Each day, it’s been getting better. It’s been a struggle lately because I had some personal shit happen that really, really sent me in a dark place -- a close family member of mine commit suicide a week or so after “Whipped Cream” dropped, and so that messed with me. I was in LA, and I couldn’t get back home and that bothered me, and I also think I didn’t fight hard enough to get back home and I should’ve. And that’s just been fucking with me.

And how “Whipped Cream” is supposed to be this beautiful thing, but so much fucked up shit was happening behind the scenes. The weekend before it dropped, this beautiful guy from the D.C. area got in a car crash and passed away, and I just talked to him after ten years of not seeing him, like we had gone to school together. So all of this weird eerie shit has been happening, and I think some shit with this guy was the cherry on top of it all, and I was like, “yo fuck everything.”

But it made me realize that I do appreciate Interscope and Dreamville because they’ve been so nice and sweet and patient. Shit could be a lot worse, and could be signed to someone who doesn’t give a shit. They’re perfect, but I mentally wasn’t all the way there. But I’m taking it day by day.  

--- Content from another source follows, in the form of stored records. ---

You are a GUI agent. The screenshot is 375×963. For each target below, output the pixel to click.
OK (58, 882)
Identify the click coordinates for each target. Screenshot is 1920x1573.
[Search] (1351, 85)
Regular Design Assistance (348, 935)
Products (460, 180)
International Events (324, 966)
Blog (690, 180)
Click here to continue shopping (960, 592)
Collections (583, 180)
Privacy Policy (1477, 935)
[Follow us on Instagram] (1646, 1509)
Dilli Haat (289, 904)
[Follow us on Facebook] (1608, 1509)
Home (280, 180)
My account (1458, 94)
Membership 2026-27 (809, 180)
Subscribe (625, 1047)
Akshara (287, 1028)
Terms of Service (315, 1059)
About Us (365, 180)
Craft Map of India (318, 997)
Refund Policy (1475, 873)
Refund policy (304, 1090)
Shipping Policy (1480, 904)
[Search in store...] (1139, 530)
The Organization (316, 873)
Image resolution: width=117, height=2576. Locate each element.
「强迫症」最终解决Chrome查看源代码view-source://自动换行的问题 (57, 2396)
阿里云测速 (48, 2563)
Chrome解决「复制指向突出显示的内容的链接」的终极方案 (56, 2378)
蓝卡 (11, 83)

The mental health discussion is obviously becoming increasingly more important in the music industry with Mac Miller, Peep, etc. I know you had tweeted something about performing right after the news of Mac Miller’s passing.

That was hard, and I didn’t even know him. But all my friends really know him, and to see he was such an angelic soul that could be taken from everybody, that is eerie and it’s not fucking fair. That shit always fucks me.

I’ve been day-by-day feeling a little better, but that honestly helped me get out of my funk. I have made some not-so-smart decisions in my life, and I’ve made some fucked-up ones, and I’ve been beating myself up, but I just feel like my shit -- how do I say this? I feel like that shit humbled me. Things could be way fucking worse. I can get through my shit and I can do it 'cause like when I think of Mac Miller’s mom and how she must feel right now, it’s just so sad to me. I felt like, "I can get through this" because what they’re going through, his friends and family and him, is so unfair.

I was in a very dark fucking space, and it made me think a lot of things.

What are some of the ways you try to maintain mental health as an artist? Especially with the long hours, etc.

Just talking to my friends, talking to a therapist now and then and going to animal shelters. I love animals, so I have to do that. And giving away all my shit, like when I have too much shit, I like to live minimally and give it away to someone. That makes me really happy.